De acordo com a Civil, as ações são distribuídas em seis frentes investigativas independentes da 21ªDP (Bonsucesso), que juntas revelam a dimensão e a diversidade das atividades criminosas articuladas pelo TCP no território da Maré, abrangendo também crimes contra crianças, violência doméstica e homicídio.
Os bandidos atuavam sob ordens diretas do responsável pelo gerenciamento operacional dos crimes. Eles possuíam armas, motos e metas objetivas de arrecadação, com a exigência de um número determinado de aparelhos desbloqueados a cada ação. As vítimas eram abordadas e coagidas por criminosos armados a desbloquear os celulares durante a abordagem. A precificação era definida pela própria facção: aparelhos desbloqueados valiam até R$ 2,5 mil, enquanto os bloqueados eram avaliados entre R$ 300 e R$ 600.
A análise de encomendas, movimentações financeiras e registros de entrega permitiu aos agentes mapear toda a cadeia criminosa, desde as lideranças que impõem regras rígidas sob pena de morte, integrantes com função de perímetro, os executores dos roubos nas vias públicas e até os receptadores que revendiam os produtos ilícitos.
Pornografia infantil:?Os policiais também identificaram uma frente relacionada à pornografia infantil. A investigação teve início a partir de denúncias que demonstravam a participação dos suspeitos em grupos digitais voltados à divulgação e troca de material de abuso sexual infantil.

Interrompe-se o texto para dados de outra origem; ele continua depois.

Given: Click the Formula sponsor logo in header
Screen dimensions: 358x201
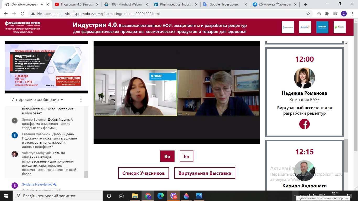Looking at the screenshot, I should tap(305, 27).

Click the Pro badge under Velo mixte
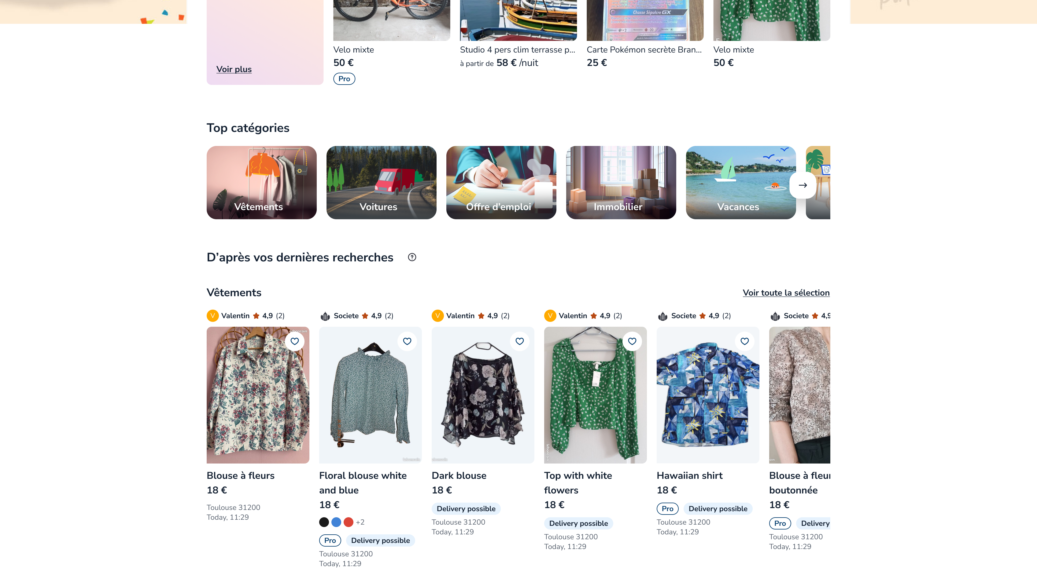click(344, 79)
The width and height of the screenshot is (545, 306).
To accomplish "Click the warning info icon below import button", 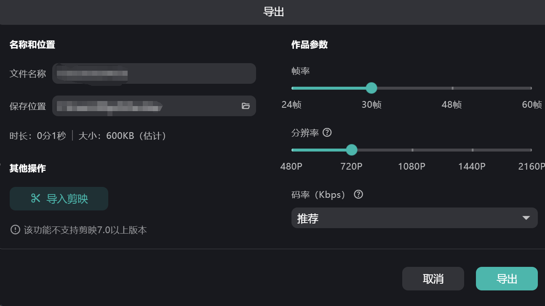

Os criminosos utilizavam aplicativos de mensagens para trocar arquivos com pornografia infantil, incluindo vídeos com crianças e bebês em situações de abuso sexual explícito. Os arquivos identificados incluem material de extrema gravidade, com vítimas em diferentes faixas etárias, desde bebês com menos de um ano até adolescentes.
Em um dos casos, os agentes identificaram ainda que um dos investigados marcava encontros com um adolescente de 13 anos, que já havia sido vítima de abuso por parte de um dos indivíduos.
Violência doméstica: Outra frente da operação está relacionada a um caso de violência doméstica ocorrido na Baixa do Sapateiro. Após agredir brutalmente uma mulher e descumprir as medidas protetivas, o criminoso passou a ser monitorado pelos agentes. No decorrer das diligências, surgiram informações sobre a posse de armas sem autorização legal.
Participam das ações equipes do Participam da ação equipes do Departamento-Geral de Polícia Especializada (DGPE), do Departamento-Geral de Polícia da Capital (DGPC), do Departamento-Geral de Polícia da Baixada (DGPB), do Departamento-Geral de Polícia do Interior (DGPI) e da Coordenadoria de Recursos Especiais (Core). Também atuam policiais militares do Comando de Operações Especiais (COE), do Batalhão de Operações Policiais Especiais (Bope) e do Batalhão de Choque.
Devido a operação, a Secretaria Municipal de Educação informou que na região da Maré 42 escolas foram impactadas.
Além disso, até o momento, três unidades de Atenção Primária suspenderam o início do funcionamento e avaliam a possibilidade de abertura nas próximas horas.